*Work instruction*. Each record beneath this line is to be copied exactly.
START Records shown
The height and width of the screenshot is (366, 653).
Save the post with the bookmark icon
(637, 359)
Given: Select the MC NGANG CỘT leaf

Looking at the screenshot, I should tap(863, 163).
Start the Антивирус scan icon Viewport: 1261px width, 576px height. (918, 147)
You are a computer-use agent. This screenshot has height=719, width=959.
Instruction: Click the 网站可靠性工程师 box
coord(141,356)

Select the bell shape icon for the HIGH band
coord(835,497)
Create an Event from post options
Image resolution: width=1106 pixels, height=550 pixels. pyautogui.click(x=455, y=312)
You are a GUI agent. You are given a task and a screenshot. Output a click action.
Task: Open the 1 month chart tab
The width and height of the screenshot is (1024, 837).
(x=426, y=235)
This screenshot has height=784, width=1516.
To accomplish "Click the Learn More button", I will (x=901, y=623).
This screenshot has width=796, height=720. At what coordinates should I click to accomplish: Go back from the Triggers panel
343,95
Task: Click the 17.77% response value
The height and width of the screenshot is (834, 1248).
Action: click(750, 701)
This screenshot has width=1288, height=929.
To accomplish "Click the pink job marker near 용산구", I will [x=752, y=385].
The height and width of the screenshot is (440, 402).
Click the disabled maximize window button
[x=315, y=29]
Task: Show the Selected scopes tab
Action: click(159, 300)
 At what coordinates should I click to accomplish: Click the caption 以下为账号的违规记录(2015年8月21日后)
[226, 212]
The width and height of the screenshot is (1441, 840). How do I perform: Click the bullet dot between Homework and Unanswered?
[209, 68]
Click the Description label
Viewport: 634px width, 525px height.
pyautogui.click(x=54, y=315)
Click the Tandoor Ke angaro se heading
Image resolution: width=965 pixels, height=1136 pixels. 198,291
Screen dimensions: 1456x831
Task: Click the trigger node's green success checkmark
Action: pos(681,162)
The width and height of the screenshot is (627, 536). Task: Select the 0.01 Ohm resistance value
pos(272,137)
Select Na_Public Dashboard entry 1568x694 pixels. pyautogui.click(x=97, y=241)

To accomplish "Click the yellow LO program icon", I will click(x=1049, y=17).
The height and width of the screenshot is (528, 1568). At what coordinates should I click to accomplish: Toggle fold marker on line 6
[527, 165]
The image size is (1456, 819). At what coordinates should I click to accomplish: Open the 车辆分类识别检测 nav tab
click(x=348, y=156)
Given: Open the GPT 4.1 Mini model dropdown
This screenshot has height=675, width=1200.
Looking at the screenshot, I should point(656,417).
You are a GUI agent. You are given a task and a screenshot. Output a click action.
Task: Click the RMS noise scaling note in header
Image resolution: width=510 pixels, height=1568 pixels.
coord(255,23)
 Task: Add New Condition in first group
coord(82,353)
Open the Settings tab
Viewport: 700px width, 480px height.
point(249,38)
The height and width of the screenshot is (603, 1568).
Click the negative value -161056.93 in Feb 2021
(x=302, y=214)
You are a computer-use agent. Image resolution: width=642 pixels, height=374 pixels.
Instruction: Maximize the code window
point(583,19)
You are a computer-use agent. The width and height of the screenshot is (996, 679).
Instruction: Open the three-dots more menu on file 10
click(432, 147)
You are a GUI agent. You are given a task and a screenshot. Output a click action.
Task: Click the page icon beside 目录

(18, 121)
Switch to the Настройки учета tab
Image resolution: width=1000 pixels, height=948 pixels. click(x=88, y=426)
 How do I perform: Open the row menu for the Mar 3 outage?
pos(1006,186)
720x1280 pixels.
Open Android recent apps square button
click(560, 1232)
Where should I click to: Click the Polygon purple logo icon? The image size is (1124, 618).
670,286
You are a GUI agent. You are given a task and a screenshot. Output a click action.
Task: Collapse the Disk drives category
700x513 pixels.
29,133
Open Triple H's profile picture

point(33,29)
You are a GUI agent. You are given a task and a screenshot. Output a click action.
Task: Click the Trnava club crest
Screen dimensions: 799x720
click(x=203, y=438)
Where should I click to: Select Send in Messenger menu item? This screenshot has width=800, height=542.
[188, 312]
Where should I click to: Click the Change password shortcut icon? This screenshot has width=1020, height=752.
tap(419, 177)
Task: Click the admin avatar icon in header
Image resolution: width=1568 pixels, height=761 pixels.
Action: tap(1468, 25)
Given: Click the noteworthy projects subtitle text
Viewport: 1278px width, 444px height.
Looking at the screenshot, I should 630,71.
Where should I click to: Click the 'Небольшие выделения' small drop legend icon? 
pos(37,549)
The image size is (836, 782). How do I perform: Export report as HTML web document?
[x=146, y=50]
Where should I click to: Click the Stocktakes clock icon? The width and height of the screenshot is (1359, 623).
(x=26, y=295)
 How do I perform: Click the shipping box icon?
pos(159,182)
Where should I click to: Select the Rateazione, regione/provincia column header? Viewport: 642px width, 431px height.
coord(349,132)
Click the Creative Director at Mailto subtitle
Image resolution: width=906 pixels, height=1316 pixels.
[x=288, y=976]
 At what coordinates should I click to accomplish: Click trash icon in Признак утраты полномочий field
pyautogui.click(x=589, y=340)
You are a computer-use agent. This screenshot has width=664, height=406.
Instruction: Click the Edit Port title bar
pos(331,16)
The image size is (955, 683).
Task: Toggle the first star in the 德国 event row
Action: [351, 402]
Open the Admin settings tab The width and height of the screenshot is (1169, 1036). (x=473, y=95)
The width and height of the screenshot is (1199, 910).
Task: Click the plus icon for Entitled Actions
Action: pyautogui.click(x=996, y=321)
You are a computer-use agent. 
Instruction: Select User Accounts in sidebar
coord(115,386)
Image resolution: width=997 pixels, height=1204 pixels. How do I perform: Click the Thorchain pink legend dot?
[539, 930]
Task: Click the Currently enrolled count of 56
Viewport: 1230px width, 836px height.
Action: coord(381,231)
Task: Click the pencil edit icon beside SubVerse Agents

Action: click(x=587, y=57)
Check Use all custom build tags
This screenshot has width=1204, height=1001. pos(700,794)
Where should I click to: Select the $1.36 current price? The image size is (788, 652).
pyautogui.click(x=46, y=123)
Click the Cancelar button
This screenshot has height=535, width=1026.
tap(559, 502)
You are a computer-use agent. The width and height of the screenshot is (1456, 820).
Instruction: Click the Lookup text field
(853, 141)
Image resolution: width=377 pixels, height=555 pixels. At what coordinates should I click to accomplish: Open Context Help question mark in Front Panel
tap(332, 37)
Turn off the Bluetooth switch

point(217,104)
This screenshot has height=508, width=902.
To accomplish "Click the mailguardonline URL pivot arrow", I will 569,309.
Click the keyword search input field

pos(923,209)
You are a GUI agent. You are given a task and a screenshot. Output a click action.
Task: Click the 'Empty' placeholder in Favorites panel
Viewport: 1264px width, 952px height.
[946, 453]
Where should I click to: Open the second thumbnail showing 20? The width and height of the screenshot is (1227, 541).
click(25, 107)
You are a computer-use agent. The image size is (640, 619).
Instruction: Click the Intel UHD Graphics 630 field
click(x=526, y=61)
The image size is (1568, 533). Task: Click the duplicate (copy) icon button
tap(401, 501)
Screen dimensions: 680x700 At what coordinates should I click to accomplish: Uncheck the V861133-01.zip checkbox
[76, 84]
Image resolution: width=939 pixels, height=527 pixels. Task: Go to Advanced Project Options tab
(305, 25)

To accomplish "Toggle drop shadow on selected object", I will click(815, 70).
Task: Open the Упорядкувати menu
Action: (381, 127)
END Records shown
*Exercise solution*.
The height and width of the screenshot is (366, 653).
Save the post with the bookmark icon
(637, 359)
Given: Select the MC NGANG CỘT leaf

Looking at the screenshot, I should tap(863, 163).
Start the Антивирус scan icon Viewport: 1261px width, 576px height. (918, 147)
You are a computer-use agent. This screenshot has height=719, width=959.
Instruction: Click the 网站可靠性工程师 box
coord(141,356)

Select the bell shape icon for the HIGH band
coord(835,497)
Create an Event from post options
Image resolution: width=1106 pixels, height=550 pixels. pyautogui.click(x=455, y=312)
You are a GUI agent. You are given a task and a screenshot. Output a click action.
Task: Open the 1 month chart tab
The width and height of the screenshot is (1024, 837).
(x=426, y=235)
This screenshot has height=784, width=1516.
To accomplish "Click the Learn More button", I will (x=901, y=623).
This screenshot has width=796, height=720. At what coordinates should I click to accomplish: Go back from the Triggers panel
343,95
Task: Click the 17.77% response value
The height and width of the screenshot is (834, 1248).
Action: click(750, 701)
This screenshot has width=1288, height=929.
To accomplish "Click the pink job marker near 용산구", I will [x=752, y=385].
The height and width of the screenshot is (440, 402).
Click the disabled maximize window button
[x=315, y=29]
Task: Show the Selected scopes tab
Action: click(159, 300)
 At what coordinates should I click to accomplish: Click the caption 以下为账号的违规记录(2015年8月21日后)
[226, 212]
The width and height of the screenshot is (1441, 840). How do I perform: Click the bullet dot between Homework and Unanswered?
[209, 68]
Click the Description label
Viewport: 634px width, 525px height.
pyautogui.click(x=54, y=315)
Click the Tandoor Ke angaro se heading
Image resolution: width=965 pixels, height=1136 pixels. 198,291
Screen dimensions: 1456x831
Task: Click the trigger node's green success checkmark
Action: pos(681,162)
The width and height of the screenshot is (627, 536). Task: Select the 0.01 Ohm resistance value
pos(272,137)
Select Na_Public Dashboard entry 1568x694 pixels. pyautogui.click(x=97, y=241)

To accomplish "Click the yellow LO program icon", I will click(x=1049, y=17).
The height and width of the screenshot is (528, 1568). At what coordinates should I click to accomplish: Toggle fold marker on line 6
[527, 165]
The image size is (1456, 819). At what coordinates should I click to accomplish: Open the 车辆分类识别检测 nav tab
click(x=348, y=156)
Given: Open the GPT 4.1 Mini model dropdown
This screenshot has height=675, width=1200.
Looking at the screenshot, I should point(656,417).
You are a GUI agent. You are given a task and a screenshot. Output a click action.
Task: Click the RMS noise scaling note in header
Image resolution: width=510 pixels, height=1568 pixels.
coord(255,23)
 Task: Add New Condition in first group
coord(82,353)
Open the Settings tab
Viewport: 700px width, 480px height.
point(249,38)
The height and width of the screenshot is (603, 1568).
Click the negative value -161056.93 in Feb 2021
(x=302, y=214)
You are a computer-use agent. Image resolution: width=642 pixels, height=374 pixels.
Instruction: Maximize the code window
point(583,19)
You are a computer-use agent. The width and height of the screenshot is (996, 679).
Instruction: Open the three-dots more menu on file 10
click(432, 147)
You are a GUI agent. You are given a task and a screenshot. Output a click action.
Task: Click the page icon beside 目录

(18, 121)
Switch to the Настройки учета tab
Image resolution: width=1000 pixels, height=948 pixels. click(x=88, y=426)
 How do I perform: Open the row menu for the Mar 3 outage?
pos(1006,186)
720x1280 pixels.
Open Android recent apps square button
click(560, 1232)
Where should I click to: Click the Polygon purple logo icon? The image size is (1124, 618).
670,286
You are a GUI agent. You are given a task and a screenshot. Output a click action.
Task: Collapse the Disk drives category
700x513 pixels.
29,133
Open Triple H's profile picture

point(33,29)
You are a GUI agent. You are given a task and a screenshot. Output a click action.
Task: Click the Trnava club crest
Screen dimensions: 799x720
click(x=203, y=438)
Where should I click to: Select Send in Messenger menu item? This screenshot has width=800, height=542.
[188, 312]
Where should I click to: Click the Change password shortcut icon? This screenshot has width=1020, height=752.
tap(419, 177)
Task: Click the admin avatar icon in header
Image resolution: width=1568 pixels, height=761 pixels.
Action: tap(1468, 25)
Given: Click the noteworthy projects subtitle text
Viewport: 1278px width, 444px height.
Looking at the screenshot, I should 630,71.
Where should I click to: Click the 'Небольшие выделения' small drop legend icon? 
pos(37,549)
The image size is (836, 782). How do I perform: Export report as HTML web document?
[x=146, y=50]
Where should I click to: Click the Stocktakes clock icon? The width and height of the screenshot is (1359, 623).
(x=26, y=295)
 How do I perform: Click the shipping box icon?
pos(159,182)
Where should I click to: Select the Rateazione, regione/provincia column header? Viewport: 642px width, 431px height.
coord(349,132)
Click the Creative Director at Mailto subtitle
Image resolution: width=906 pixels, height=1316 pixels.
[x=288, y=976]
 At what coordinates should I click to accomplish: Click trash icon in Признак утраты полномочий field
pyautogui.click(x=589, y=340)
You are a computer-use agent. This screenshot has width=664, height=406.
Instruction: Click the Edit Port title bar
pos(331,16)
The image size is (955, 683).
Task: Toggle the first star in the 德国 event row
Action: [351, 402]
Open the Admin settings tab The width and height of the screenshot is (1169, 1036). (x=473, y=95)
The width and height of the screenshot is (1199, 910).
Task: Click the plus icon for Entitled Actions
Action: pyautogui.click(x=996, y=321)
You are a computer-use agent. 
Instruction: Select User Accounts in sidebar
coord(115,386)
Image resolution: width=997 pixels, height=1204 pixels. How do I perform: Click the Thorchain pink legend dot?
[539, 930]
Task: Click the Currently enrolled count of 56
Viewport: 1230px width, 836px height.
Action: coord(381,231)
Task: Click the pencil edit icon beside SubVerse Agents

Action: click(x=587, y=57)
Check Use all custom build tags
This screenshot has width=1204, height=1001. pos(700,794)
Where should I click to: Select the $1.36 current price? The image size is (788, 652).
pyautogui.click(x=46, y=123)
Click the Cancelar button
This screenshot has height=535, width=1026.
tap(559, 502)
You are a computer-use agent. The width and height of the screenshot is (1456, 820).
Instruction: Click the Lookup text field
(853, 141)
Image resolution: width=377 pixels, height=555 pixels. At what coordinates should I click to accomplish: Open Context Help question mark in Front Panel
tap(332, 37)
Turn off the Bluetooth switch

point(217,104)
This screenshot has height=508, width=902.
To accomplish "Click the mailguardonline URL pivot arrow", I will 569,309.
Click the keyword search input field

pos(923,209)
You are a GUI agent. You are given a task and a screenshot. Output a click action.
Task: Click the 'Empty' placeholder in Favorites panel
Viewport: 1264px width, 952px height.
[946, 453]
Where should I click to: Open the second thumbnail showing 20? The width and height of the screenshot is (1227, 541).
click(25, 107)
You are a computer-use agent. The image size is (640, 619).
Instruction: Click the Intel UHD Graphics 630 field
click(x=526, y=61)
The image size is (1568, 533). Task: Click the duplicate (copy) icon button
tap(401, 501)
Screen dimensions: 680x700 At what coordinates should I click to accomplish: Uncheck the V861133-01.zip checkbox
[76, 84]
Image resolution: width=939 pixels, height=527 pixels. Task: Go to Advanced Project Options tab
(305, 25)

To accomplish "Toggle drop shadow on selected object", I will click(815, 70).
Task: Open the Упорядкувати menu
Action: (381, 127)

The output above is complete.